Dating back to the beginning of the Gary public schools in 1906, pupils from 1st grade through 8th grade spent at least one hour of the school day in an auditorium. Older students could take the class as an elective. They sang, gave lectures, questioned one another’s presentations, put on plays, viewed films, recited poetry.
They sometimes were divided into smaller groups for lessons in diction, speech, or music appreciation.
At night, they often returned with their families.
On some evenings, parent-teacher groups met. On others, families paid 10 cents each to watch the latest Hollywood movies.
In the rooms beyond the auditorium, students learned arithmetic, spelling, and other academic subjects; practiced their skills in shops and laboratories; and played in swimming pools and gymnasiums--experiencing work and study and play every school day. The Gary schools had adjacent parks, zoos, and, for a while, a farm where youngsters harvested crops. The front lawn of the Horace Mann School included a pond, Piggee remembers.
Throughout the day, students learned to sew, type, and cook. Young chefs and future homemakers applied their knowledge by cooking in the school cafeteria, while students learning printing skills produced school materials, including a 1928 pamphlet describing the work-study-play approach to prospective teachers.
But it was the auditorium where everything came together, according to several accounts of what was widely known as the Gary Plan.
Chambers--like Piggee, a graduate of the Roosevelt School, where she was in the Class of 1939--remembers that every auditorium had a diagram shaped like a wheel. The spokes listed academic and vocational subjects taught at the school. The hub named speaking, listening, music, and the arts. Underneath, she recalls, it read: “All learning is transmitted through speaking or writing.”
Gary, located along Lake Michigan in northwestern Indiana, about 30 miles from Chicago, was transformed from vacant land into a city in a matter of a year or so.
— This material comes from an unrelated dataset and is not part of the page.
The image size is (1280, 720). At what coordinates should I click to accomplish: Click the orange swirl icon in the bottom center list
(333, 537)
In 1906, one writer said, Gary had “only wastes of shifting sand dunes, dotted here and there with clumps of scrub-oak trees and broken in places by swamps.” But after U.S. Steel Corp. built a plant there that year, as well as housing for its employees, the area became an industrial center and company town, named for the chairman of the corporation. By 1912, its population was 40,000.
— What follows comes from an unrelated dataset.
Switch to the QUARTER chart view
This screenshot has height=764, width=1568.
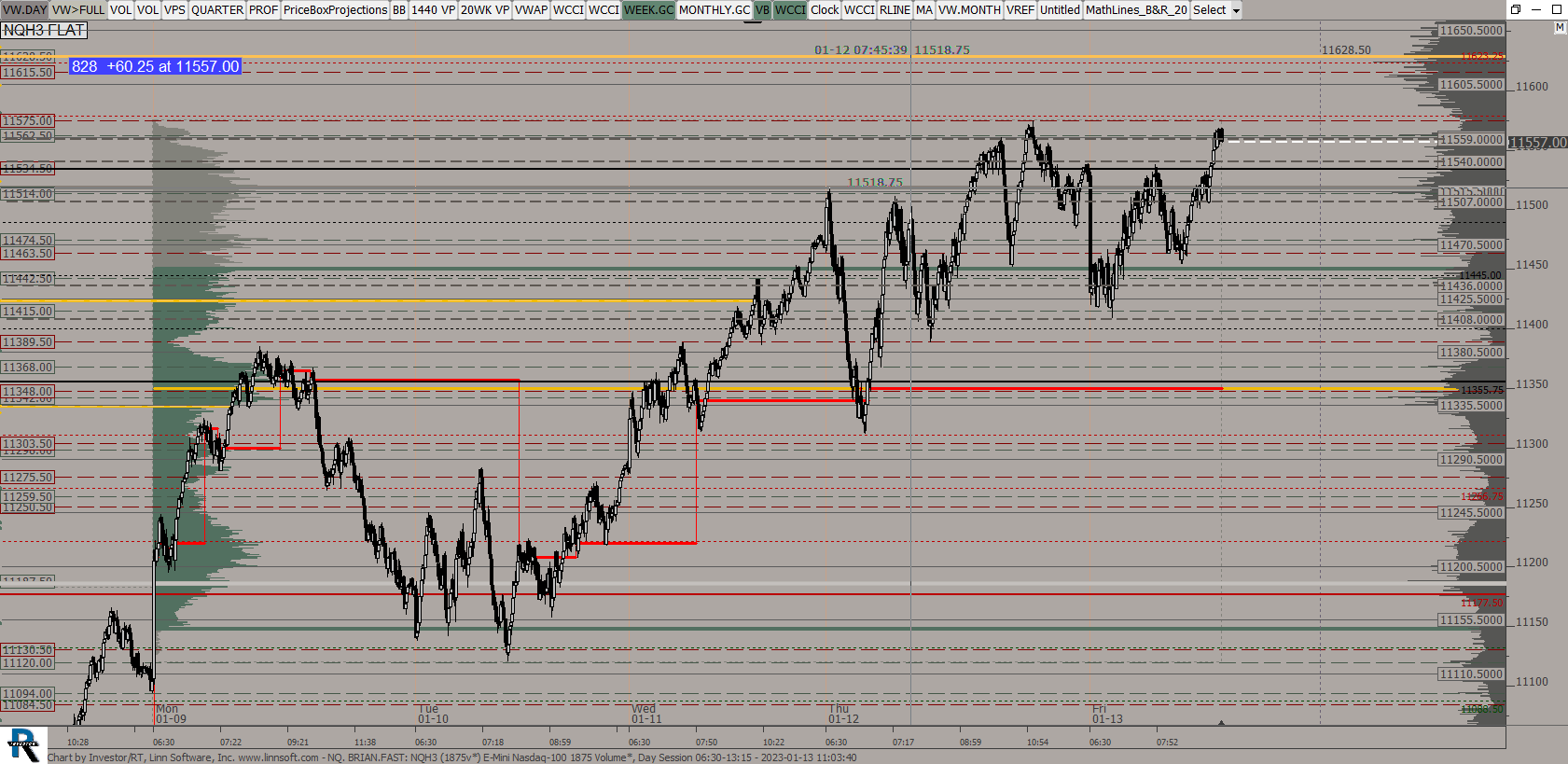tap(216, 10)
In 1907, the city’s leaders selected an idealistic educator named William A. Wirt as their superintendent of schools. Wirt had studied under Dewey at the University of Chicago and had begun to use some of his ideas as the superintendent in Bluffton, Ind. But until he arrived in Gary with the challenge of building a school system from the ground up, Wirt hadn’t had the chance to thoroughly apply Dewey’s philosophy, with its emphasis on activity-based learning and the school’s role in the community. (“Dewey: The Progressive Era’s Misunderstood Giant.”)
In a memoir stored in the archives at Indiana University’s Gary campus, Margaret Cook Seeley recalls that her schedule at the Emerson School--one of several Gary schools that taught students from kindergarten through 12th grade--was divided into the following one-hour periods:
8:15: Arithmetic and spelling
10:15: History and geography
12:15: Nature study
1:15: Auditorium and music
2:15: English and writing
The schedule was typical for 1st through 8th graders in Gary during the three decades in which Wirt led the city’s schools. The work-study-play system included three one-hour periods on academic material; one or two, depending on the age group, in physical education; one or two in special activities, such as art; and one in auditorium, according to the 1928 pamphlet that described the program to prospective teachers.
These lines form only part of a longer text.